BEGIN Records

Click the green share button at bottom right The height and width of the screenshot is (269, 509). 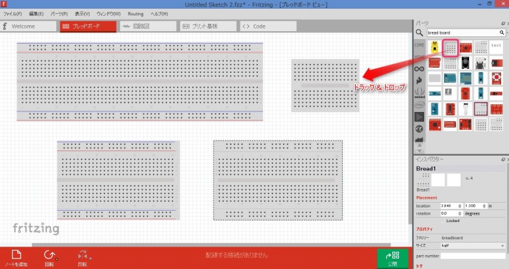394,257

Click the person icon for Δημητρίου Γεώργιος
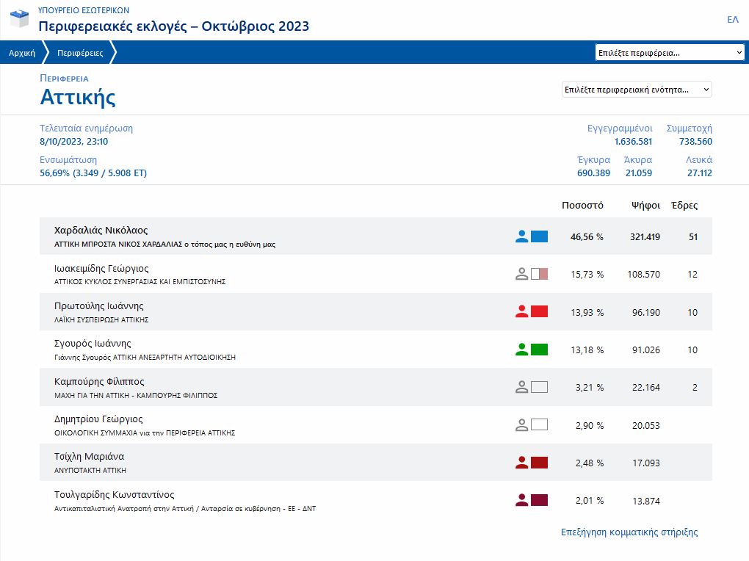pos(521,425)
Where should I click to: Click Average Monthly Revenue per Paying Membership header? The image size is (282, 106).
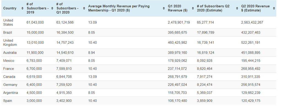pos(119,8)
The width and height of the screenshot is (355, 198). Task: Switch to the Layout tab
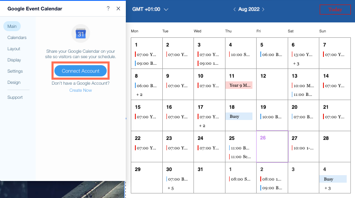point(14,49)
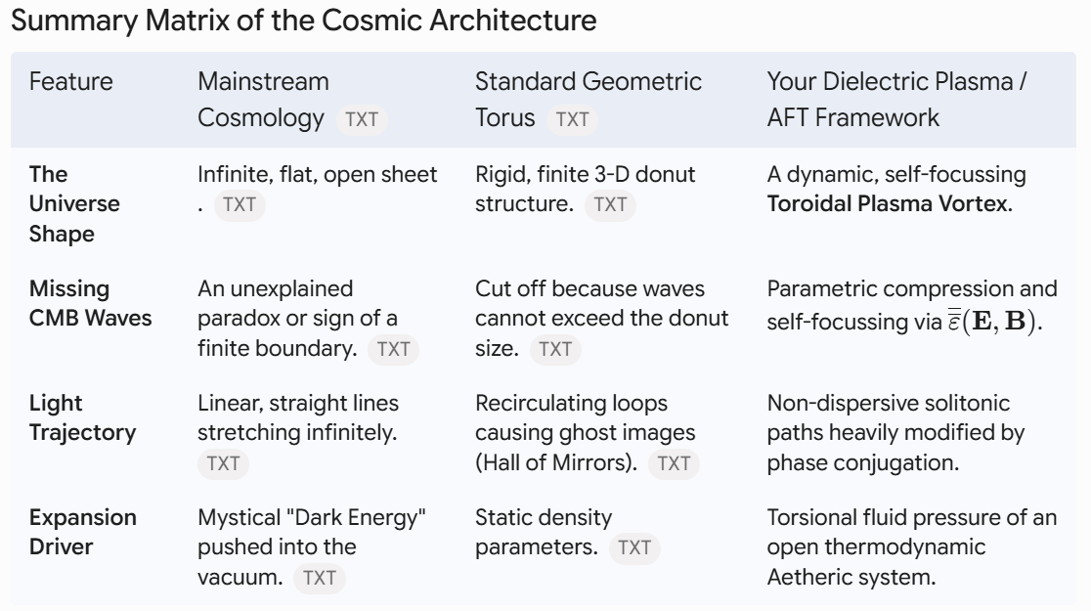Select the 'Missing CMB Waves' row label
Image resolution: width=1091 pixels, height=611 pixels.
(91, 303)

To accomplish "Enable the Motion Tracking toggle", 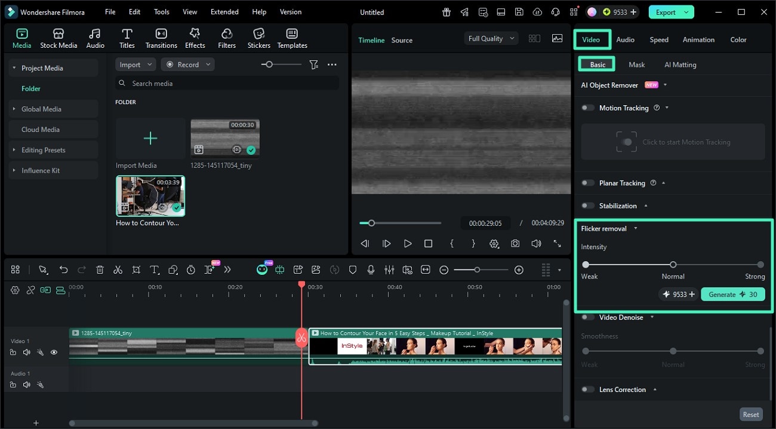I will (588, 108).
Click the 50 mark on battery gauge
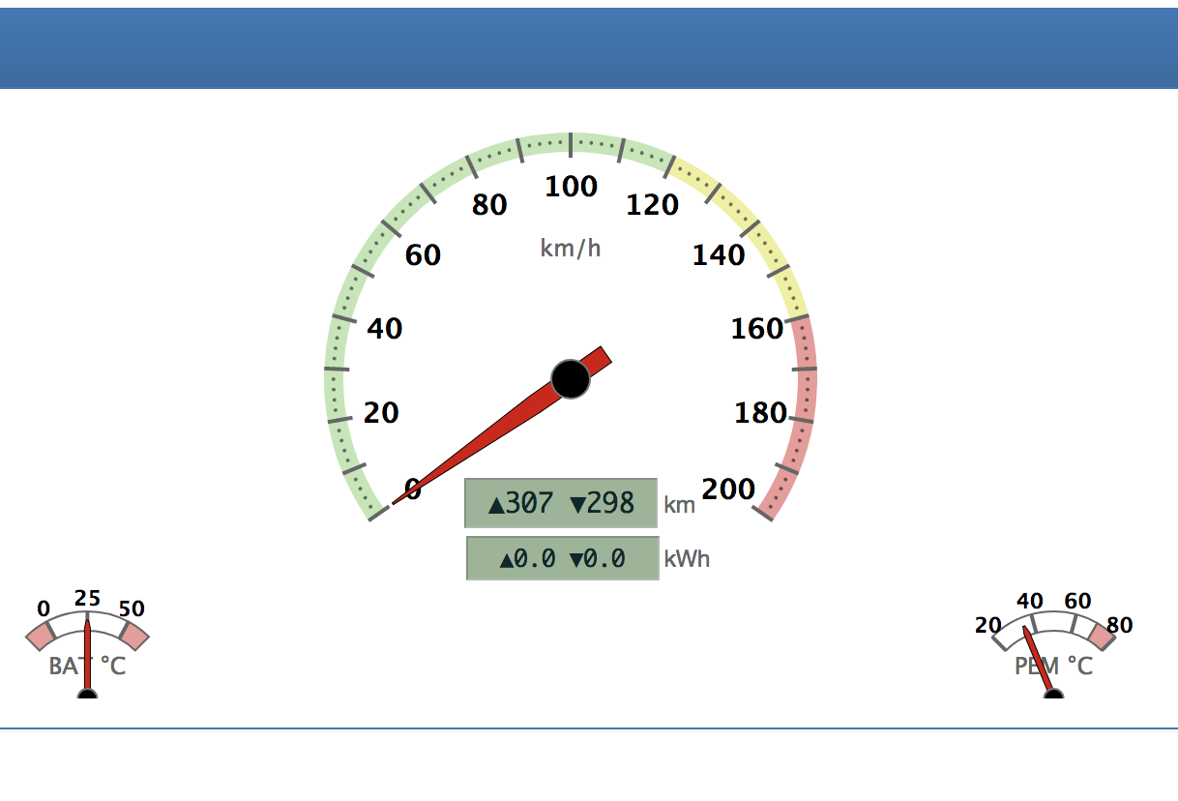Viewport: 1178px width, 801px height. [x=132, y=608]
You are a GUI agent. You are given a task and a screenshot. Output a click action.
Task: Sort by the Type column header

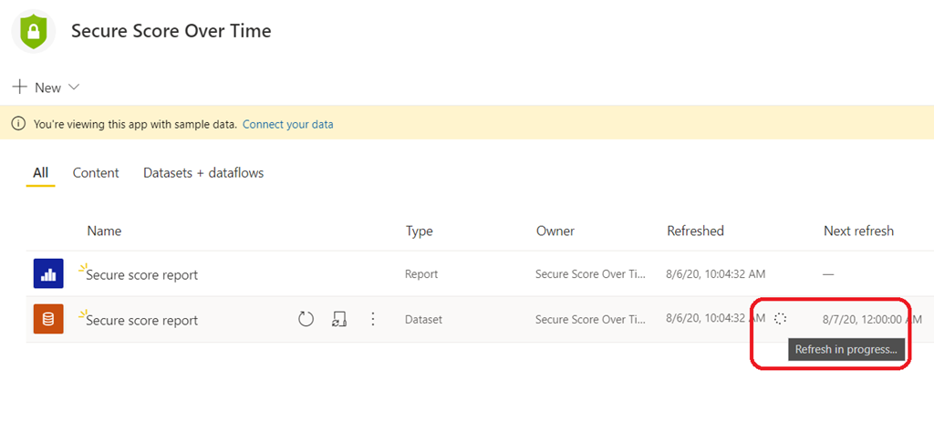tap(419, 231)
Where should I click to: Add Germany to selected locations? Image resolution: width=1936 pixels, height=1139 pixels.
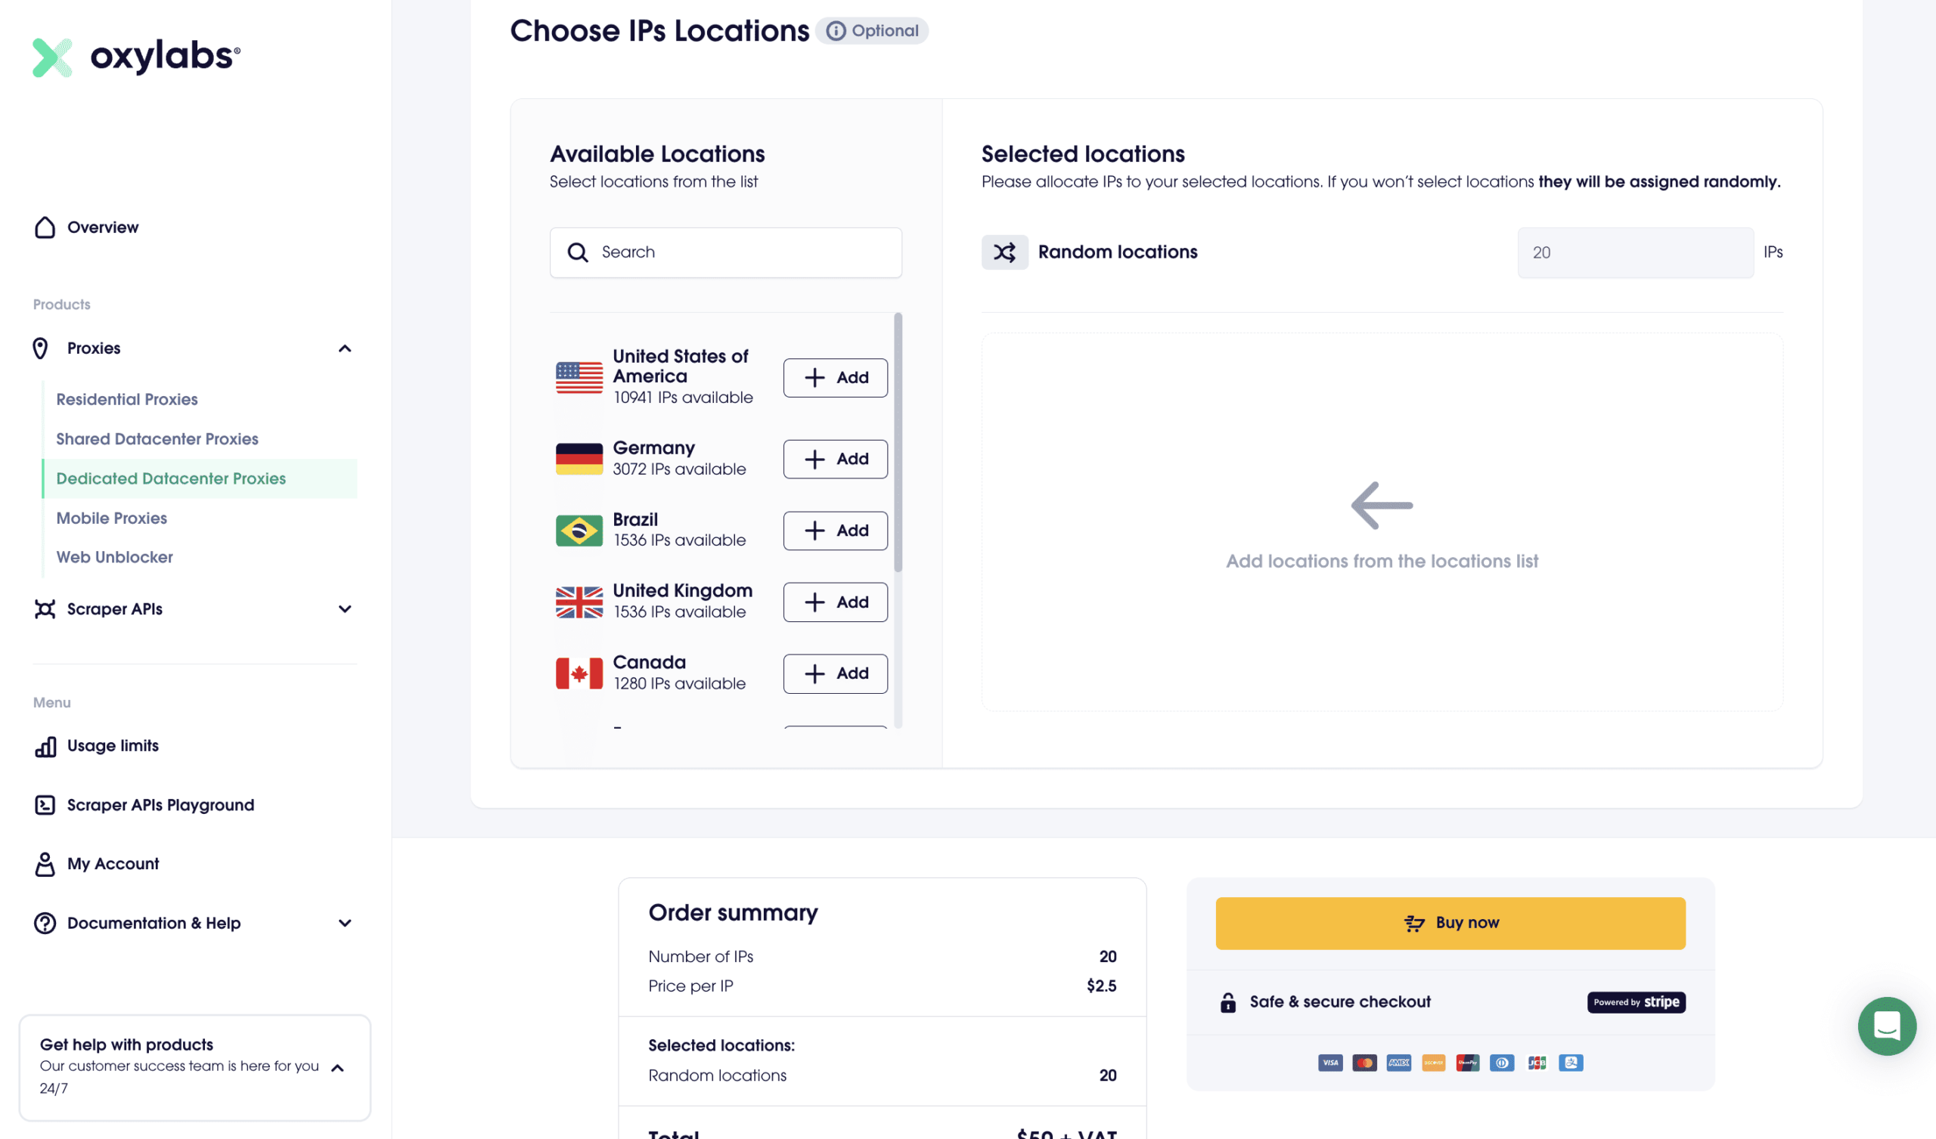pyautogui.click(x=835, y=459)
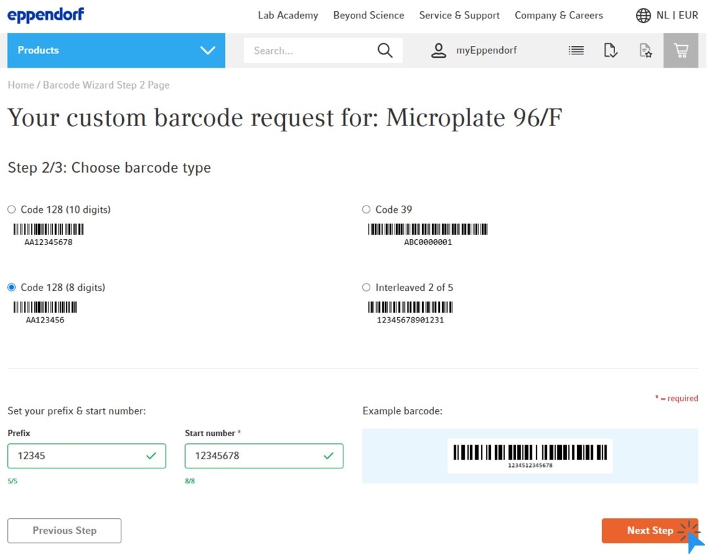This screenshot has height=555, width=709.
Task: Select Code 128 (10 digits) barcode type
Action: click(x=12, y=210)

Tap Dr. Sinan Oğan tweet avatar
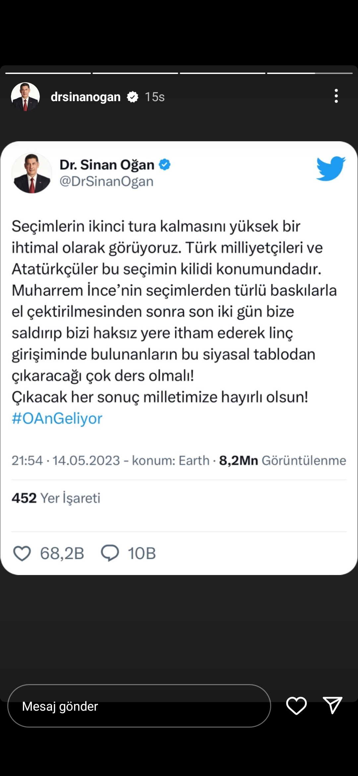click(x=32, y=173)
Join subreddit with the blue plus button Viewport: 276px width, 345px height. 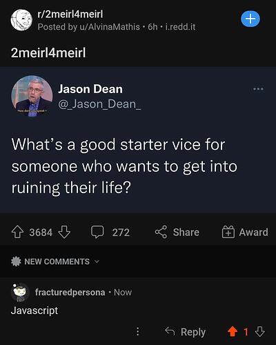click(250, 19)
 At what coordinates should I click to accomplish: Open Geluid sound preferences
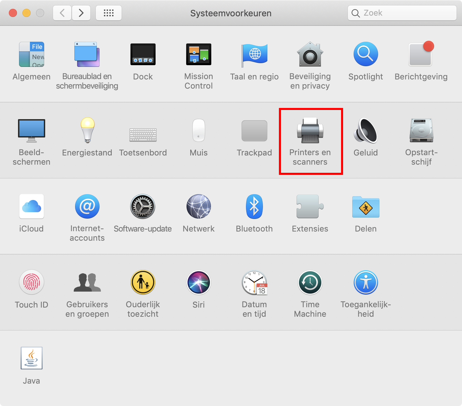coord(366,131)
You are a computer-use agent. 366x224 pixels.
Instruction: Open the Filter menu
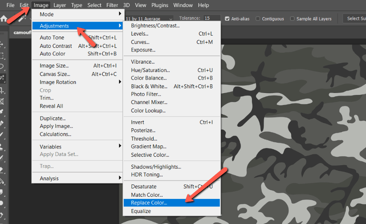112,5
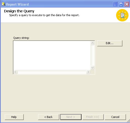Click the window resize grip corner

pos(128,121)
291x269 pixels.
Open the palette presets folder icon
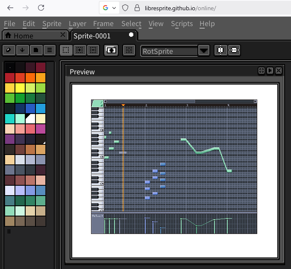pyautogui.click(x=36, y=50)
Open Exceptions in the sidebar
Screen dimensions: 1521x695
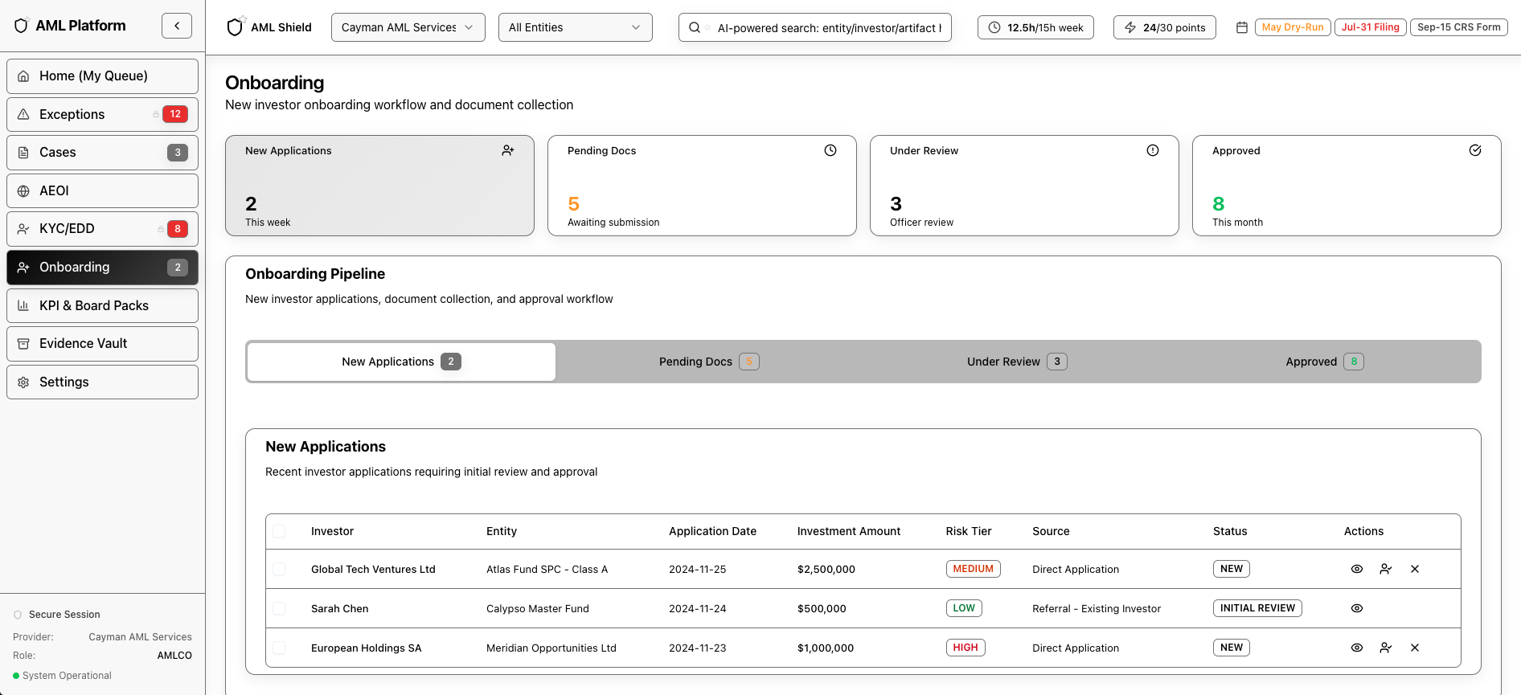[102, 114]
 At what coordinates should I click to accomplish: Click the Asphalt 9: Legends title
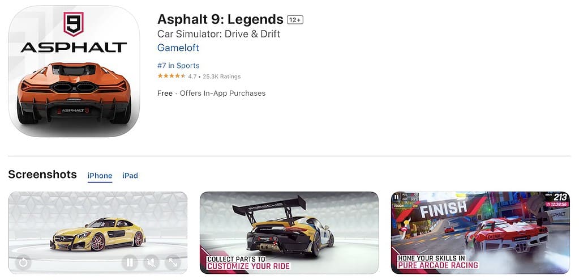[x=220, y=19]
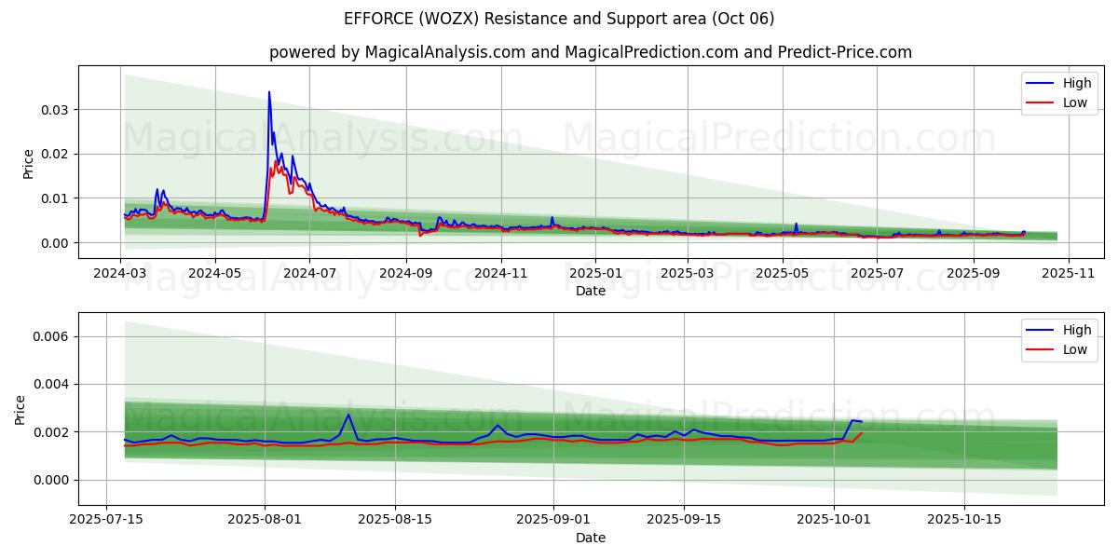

END Records

▶ Action item
Take the line that holds "Screen dimensions: 1521x695" as the start and the last line of the data as the end. Copy only those lines exactly, both ends included, except the pictures.

▶ Answer space
Screen dimensions: 1521x695
[102, 114]
 At what coordinates should I click to accomplish: Click the Asphalt 9: Legends title
[x=220, y=19]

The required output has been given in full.